> **Directive**
Answer these from the trout fishing text:
1. What three things does winter fishing require?
2. What length of leader keeps the fly down?
3. At what times are large brown trout most likely to chase a large baitfish?

> **Selected extract**
It is early in the season. The winter runoff has topped, but the river is still cold, discoloured and high. There are plenty of fish in the river, but the current is strong and the fish are on slow metabolism. The trout are hungry though, and they have got to eat something to restore their strength after the breeding season. They seek any kind of structure that will break up the current. Sunken trees, large stones and undercut banks. But most of the fish will be close to the bottom and they won't travel far to grab your fly.
The best thing you can do to improve your chances is to make your fly stand right in front of the fish - and make it stay right there for as long as it takes. If there's a fish in the pool, sooner or later it will grab the fly.
Winter fishing requires lots of patience, warm clothing and a box full of Booby Flies. A kettle that can provide a mug of hot tea or coffee can be invaluable too.

Fishing tips
It's rather uncomplicated. Get down… or go home. Choose a fast sinking line, preferably a shooting head or a weight forward line. Use full sinking lines in big deep rivers and strong current - or go with a sink tip in smaller rivers and creeks. You need to get your line down to the bottom. To make sure your fly stays down too, you will have to use a short leader. That way your Booby Fly will ride just free of the bottom, only bouncing the largest stones or boulders.

Large brown trout - Large brown trout are primarily predatory fish. They would rather chase down a large baitfish (or imitations like this Baitfish Booby), than sip small insects. This is especially true at dusk and dawn and other low light situations.
Your ticket to hook-ups - A variety of Booby Leeches, Firetails and Sculpins can be your ticket to solid hook-ups even in the coldest weather. Fishing down and across gives the fish a semi broadside view of the fly before it starts working against the current. Try flies with strong contrasts like the Firetail Booby. This fly has a bit of flash in the tail as well, which enhances visibility in the dark and stained waters of winter and early spring. Sculpin Booby flies do well too, pushing a lot of water with the large, soft hackle.

> **Information provided**
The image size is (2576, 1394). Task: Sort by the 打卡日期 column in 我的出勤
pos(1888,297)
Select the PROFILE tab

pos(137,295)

> **Result**
1. Lots of patience, warm clothing and a box full of Booby Flies.
2. A short leader.
3. At dusk and dawn and in other low light situations.